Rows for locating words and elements
..........
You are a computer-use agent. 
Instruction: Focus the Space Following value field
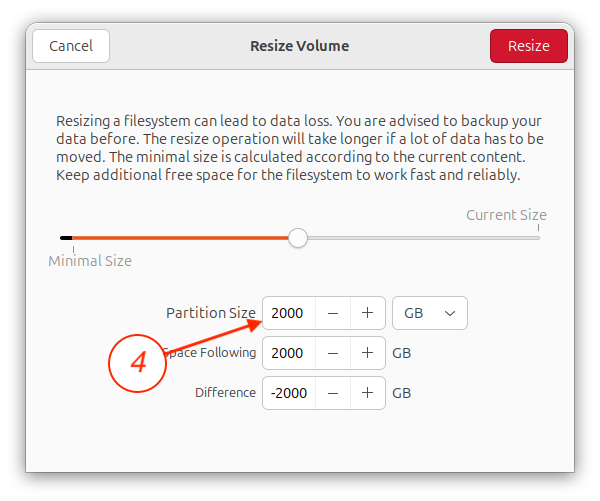pyautogui.click(x=289, y=353)
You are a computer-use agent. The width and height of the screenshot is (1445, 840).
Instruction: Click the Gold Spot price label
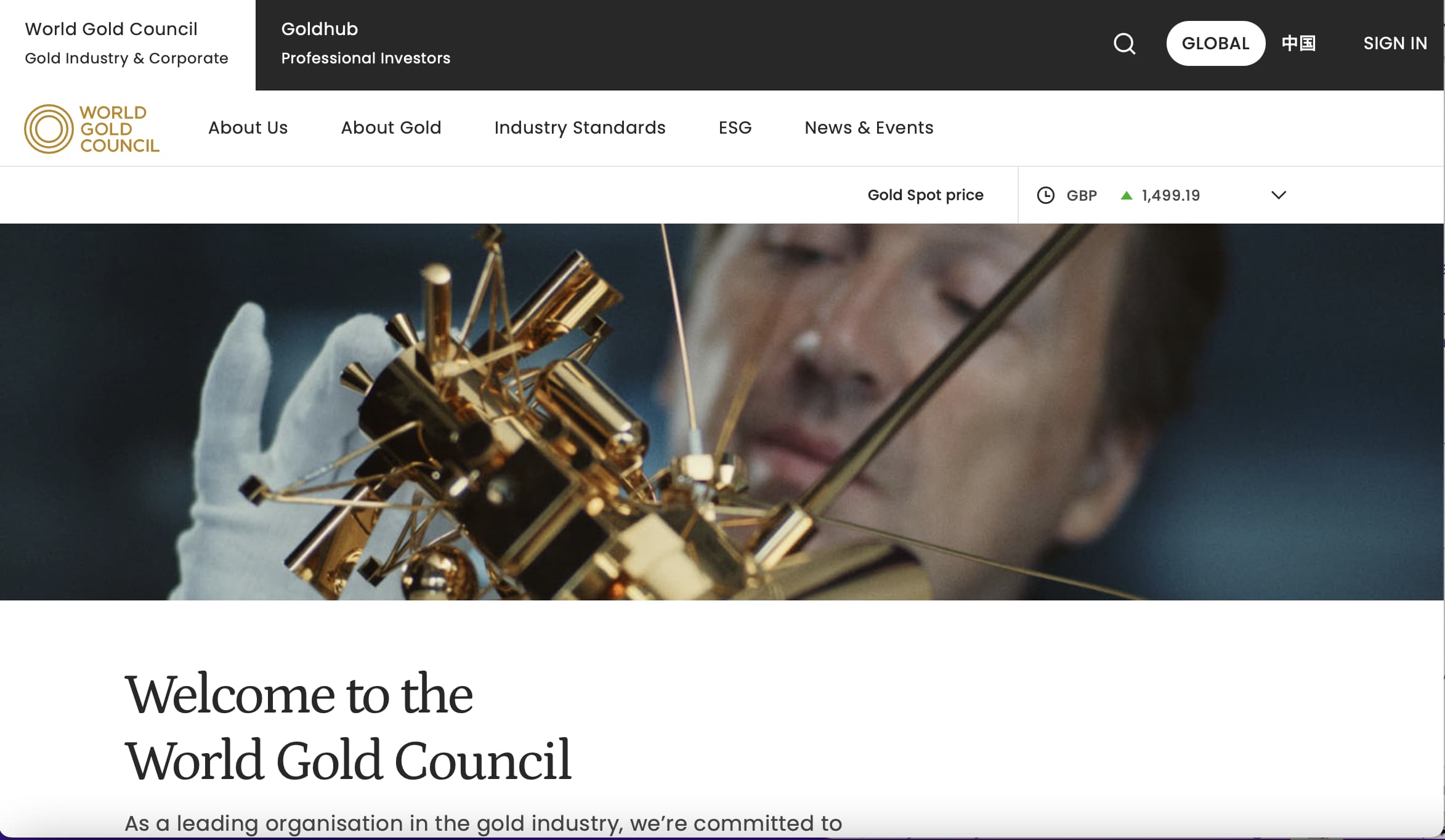(925, 195)
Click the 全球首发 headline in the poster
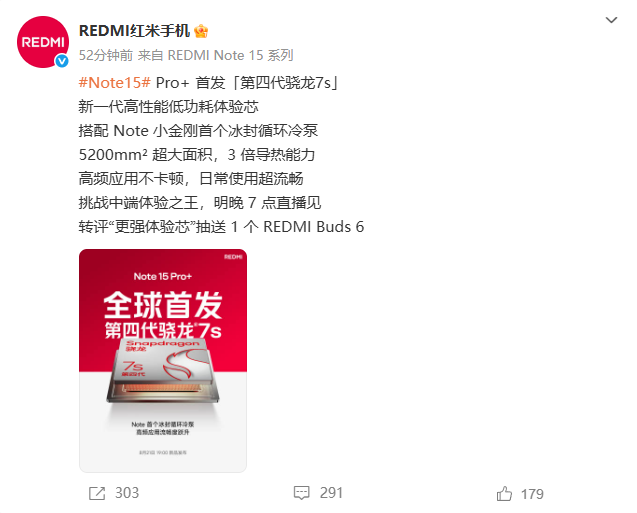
..........
▶ [STATED TASK]
Render the lines of all the rows above as a numbered list, leaving out blank lines and the pictures.

▶ [EXPECTED OUTPUT]
1. You are a computer-use agent. 
2. Instruction: Focus the Space Following value field
3. pyautogui.click(x=289, y=353)
4. You are a computer-use agent. The width and height of the screenshot is (1445, 840).
5. Instruction: Click the Gold Spot price label
6. (925, 195)
7. Click the 全球首发 headline in the poster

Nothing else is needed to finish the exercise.